Stated mathematically, extensions are the moves beyond 100% of the given Fibonacci ratio. The most commonly used levels are 1.00 (100%), 1.272, 1.618, 2.00 (200%), and 2.618.
For example, to find the extension level during a new downtrend, a mechanical trading system will calculate the upcoming new support level at a low-to-high value greater than 100%, since the old support level was breached.
As well, during a new uptrend, the system will run the high-to-low extension in order to determine potential resistance levels; these can be used as profit targets or trailing stops.
The third main way of using Fibonacci numbers in forex trading is to calculate expansion price levels. Expansion price targets are determined by using three price points instead of two as used for calculating retracements and extensions.
For example, to determine expansion price levels for “buys,” the mechanical trading system uses two major lows and one major high in order to calculate resistance. To calculate target support levels for “sell” positions, the system uses two major highs and one major low price. The most common price levels used for expansions are 1.618, 1.00 and 0.618.
Risk management and volatility
The longer the time period used to signal the trade, the less will be the risk from general volatility. Retracements over short time periods are less reliable than those over longer periods. As indicated above, I prefer to trade based on daily price data instead of hourly or four-hour numbers.
Volatility can greatly affect short-term pricing. It may skew resistance and support levels, and cause whipsaws and spikes. It may seem difficult to determine which level of Fibonacci retracement should rule the expert advisor’s actions.
Setting the rules for stop-loss and trailing-stop orders requires caution – Short-term retracements may be narrow. If used carefully, Fibonacci retracements can be used to set stop-loss limit orders.
As an example, if price is trending up and I’m in a long position, my software would place a stop-loss order just below the price’s latest low swing. This may become a new level of price support or recovery, or set a new trading range before the price once again falls through its earlier level of support.
By setting the mechanical trading system’s rules to enter a stop-loss order just slightly under the appropriate Fibonacci retracement level, I can participate in most upward breakouts without overextending risk limits.
In a “short” trade during a downtrend, the system uses a stop-loss trigger set at a price slightly over the high swing of the retracement, since this is a likely resistance level. By setting the stop-loss orders just beyond the latest far swing, whether long or short, it means the stop-loss order will be triggered only if resistance/support is truly broken.
Likewise, trailing stops can be set using short-term Fibonacci retracement levels. The potential retracement levels are calculated by the mechanical trading system in real time, using the next-lower-order Fibonacci ratios. That way, the trade is closed out when the price move has run its course, but while the trade is still profitable.
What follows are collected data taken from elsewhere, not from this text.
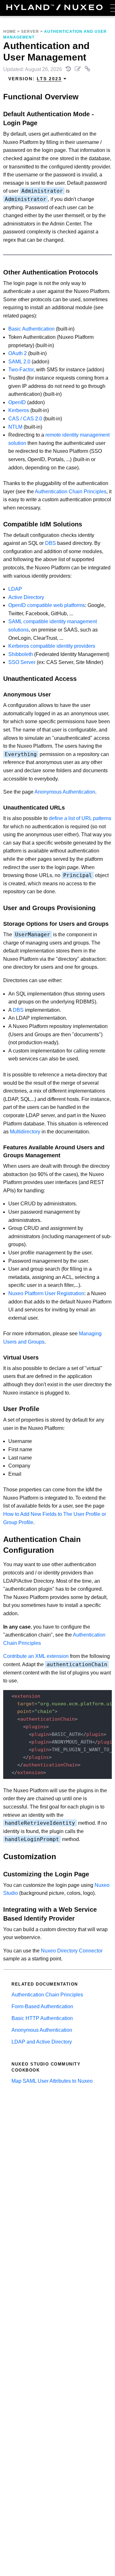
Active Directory (26, 597)
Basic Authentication (31, 329)
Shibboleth (20, 654)
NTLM (15, 427)
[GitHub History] (69, 69)
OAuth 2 (17, 353)
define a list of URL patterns (80, 818)
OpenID (17, 402)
As for position size, I use no more than 2% of account equity for each non-correlated trade. And, my mechanized trading system allocates no more than 1% of equity to each of two correlated trade opportunities, for example, two concurrent trades in correlated currency pairs.
I’ve found it best not to rely on Fibonacci-based signals alone. The retracement signals work better alongside momentum indicators. Fibonacci ratios offer reliable set-ups for trades, and I program my mechanical trading system to use other indicators for confirmation.
Short-term trading signals should always be considered in terms of long-term trends. Momentum indicators help confirm that I’m trading in the correct overall direction of the market. As well, you can also use MACD or stochastic oscillators with Fibonacci ratios to confirm entry points.
Fibonacci forex trading
Fibonacci ratios are useful for predicting natural, organic retracement and extension levels for forex prices. When used with momentum indicators and other tools for confirmation, they offer valuable predictive clues about future price movements.